- Supreme Court of Canada

Hearing: February 16–19, 1998 Judgment: August 20, 1998
- Citations: [1998] 2 SCR 217; 1998 CanLII 793 (SCC); (1998), 161 DLR (4th) 385; (1998), 55 CRR (2d) 1
- Docket No.: 25506

Holding
- Quebec cannot secede from Canada unilaterally; however, a clear vote on a clear question to secede in a referendum should lead to negotiations between Quebec and the rest of Canada for secession.
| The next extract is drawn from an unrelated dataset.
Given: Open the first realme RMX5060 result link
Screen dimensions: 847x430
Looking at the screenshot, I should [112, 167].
However, above all, secession would require a constitutional amendment.

Court membership
- Chief Justice: Antonio Lamer Puisne Justices: Claire L'Heureux-Dubé, John Sopinka, Charles Gonthier, Peter Cory, Beverley McLachlin, Frank Iacobucci, John C. Major, Michel Bastarache

Reasons given
- Unanimous reasons by: The Court

= Reference Re Secession of Quebec =

1998 Canadian Supreme Court case on the ability of Quebec to legally secede from Canada

Reference Re Secession of Quebec, [1998] 2 SCR 217, often referred to as the Secession Reference, is a landmark judgment of the Supreme Court of Canada regarding the legality, under both Canadian and international law, of a unilateral secession of Quebec from Canada.

Both the Quebec government and the Canadian government stated they were pleased with the Supreme Court's opinion, pointing to different sections of the ruling.

==Background==
Following the election of a majority of Parti Québécois (PQ) Members of the National Assembly (MNAs) in the 1976 Quebec provincial election, the party formed a government and, in 1980, held an independence referendum. The government of the Province of Quebec asked the province's population if it should seek a mandate to negotiate sovereignty for Quebec coupled with the establishment of a new political and economic union with Canada. The referendum resulted in the defeat of the sovereignty option, with 59.6% voting no on sovereignty. The PQ was nevertheless re-elected in 1981, this time promising not to hold a referendum.
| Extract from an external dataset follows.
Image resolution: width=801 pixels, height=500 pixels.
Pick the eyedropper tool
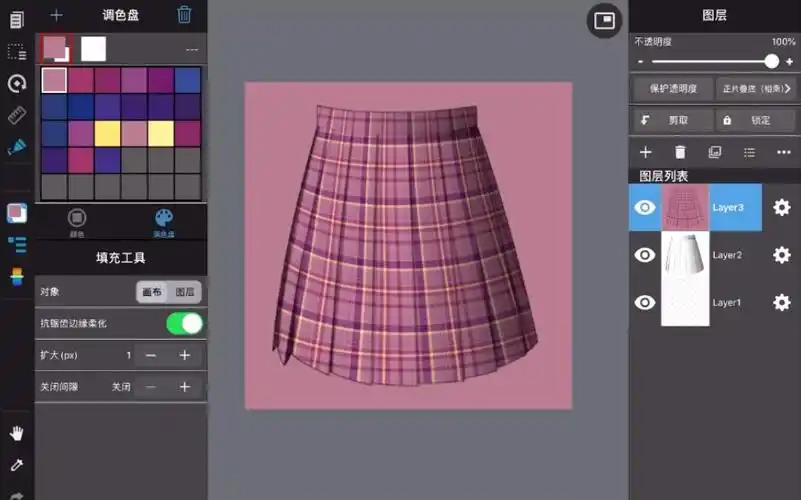16,465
In 1982, the federal government petitioned the Parliament of the United Kingdom in London to amend Canada's constitution so that, in the future, all further amendments would take place by means of a process of consent involving only the Parliament of Canada and the legislatures of the provinces. Up until this point, all amendments had taken place by means of Acts of the British Parliament, since the Canadian constitution was, strictly speaking, a simple statute of that Parliament.
Colloquially, the switch to a domestic amendment procedure was known as patriation. The particular amending formula adopted in 1982 was opposed by the then-government of Quebec. Other concomitant constitutional changes such as the Canadian Charter of Rights and Freedoms were also opposed by Quebec, based not on rejection of their content (since, in 1975, Quebec had adopted a more complete Quebec Charter of Human Rights and Freedoms) but on the manner of their adoption and lack of amendments specific to Quebec in the package.
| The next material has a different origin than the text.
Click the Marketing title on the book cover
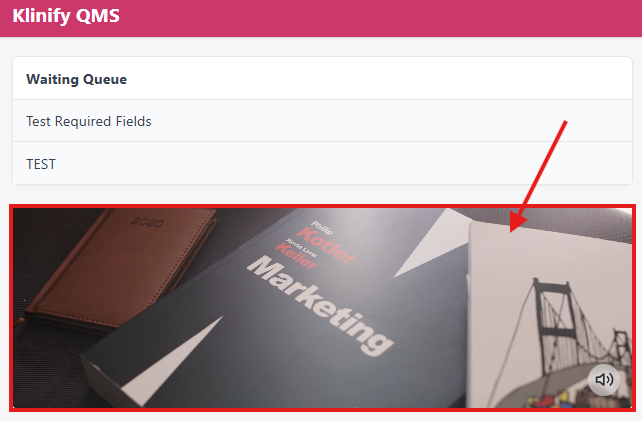This screenshot has width=642, height=421. click(320, 305)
Subsequently, two attempts were made at amending the Canadian constitution (the Meech Lake Accord in 1987–1990 and the Charlottetown Accord in 1992) that, it was hoped, would have caused the Quebec legislature to adopt a motion supporting the revised constitution. Following the failure of both of these to pass, there was a widespread sense in the mid-1990s that the Constitution of Canada was not fully legitimate because it had not yet received the formal approval of Quebec.

In 1994, the Parti Québécois was re-elected and announced that it would be initiating a second referendum to take place in 1995. This time, the question was on sovereignty with an optional partnership with Canada. The "no" side won by only a narrow margin. Prior to this referendum, the National Assembly of Quebec had adopted a bill relating to the future of Quebec that laid out a plan if secession was approved in a referendum.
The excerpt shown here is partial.